I was going to ask if any of you knew the name of this flower, but I got my answer today:

My husband had this bulb in his former (befor we married) home, and I could not leave it, so I dug it up and brought it with us to our then new home.

They are usually only seen in the fall and usually in the oddest spots - a small plot alongside the road or strangely popping up in a pecan grove. I have always assumed they were the sign of a time gone by. A homestead that once was and the only remaining remnants, the bulbs that spring up at various times of the year. Something about them intrique me and bring much joy at the first site of them. I have never seen them in garden centers and have not noticed them in magazines or gardening sites, so I have had no name for them.

But as arrived at my client's house today, I noticed a large patch of them in her field and various spots around her yard.

And she knew what they were called: Hurricane Lily or Spider Lily. Hurricane Lily because they bloom during hurricane season.  She had heard that a family had immigrated from Japan many many years ago, bringing with them these bulbs to their knew home in South Carolina. Over the years they had spread further south.

So I googled Hurricane Lily this evening, and yes, they are native to Japan and China. They have several other names too: surprise lily, magic lily, resurrection lily, naked lady, schoolhouse lily, and Guernsey lily. They magically appear after heavy rains in August and September - guess the 3 inches of blessed, welcomed rain last week worked for more than we realized!

When I lived in a more rural area, the acreage we lived on was also home to 31 live oak trees. They were amazing! And on many of the branches wonderful green ferns covered the bark. That is until is was very dry, and they would shrivel up into ugly dry curled up dead leaves. But, just until more rain poured down on us, and within no time the frawns soaked up the water and unraveled into bright, lush green ferns again. They are know as resurrection ferns. Now I know of another plant that has such a "surprising" response to the rain.

Now I get to decide which name I prefer to call this fun flower. I have it narrowed down to: Hurricane Lily, Surprise Lily and Resurrrection Lily. What in nature stirs some joy for you? Which name should would you call this bright surprise by?

Oh, and my client offered me a few of hers  - all I have to do is a little digging...



Ballerina Girl said...

It is a beautiful flower.
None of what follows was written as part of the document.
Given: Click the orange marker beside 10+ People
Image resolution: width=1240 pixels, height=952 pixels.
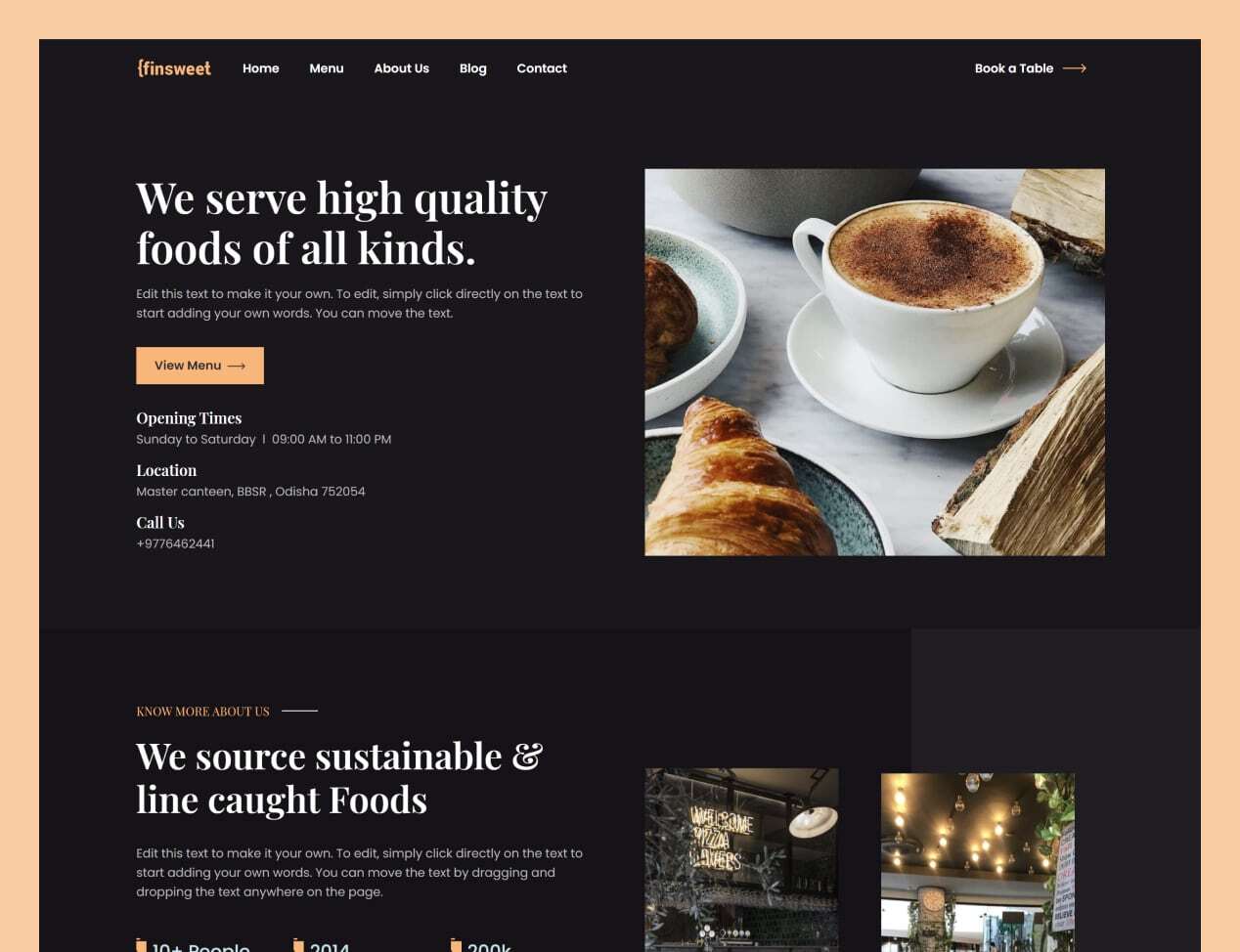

I would call it Hurricane Lily because the way the gentle tendrils surround the center it reminds me of the eye of a hurricane.

Thanks for sharing!

Maggie May said...

It is certainly a beautiful flower & I am not surprised that it comes from the lily family.
Maggie X

Nuts in May

Sniffles and Smiles said... is so very beautiful!!! No wonder you didn't want to leave it behind...And I think any of the names you came up with would be wonderful!!!! Love it!!! Have a fabulous Friday, dear Lailani!!! ~Janine XO

Aleta said...

I live in Hurricane Alley (at least that's what I call it, after Katrina bowled through.)... Never heard of a Hurricane Lily. It's pretty, but I don't think I'll ever plant one Lol

Hilary said...

Wow.. that sure is a beautiful flower.. and so cool that it only blooms when most others are done.

Finding Pam said...

While I did grow up in the South, I call them Spider Lilies. For me it is one of the first signs of Fall along with my varigated lariope blooming.

My grandmother had gobs of these lilies and she would let me pick two huge brown paper bags full of them to take back to college.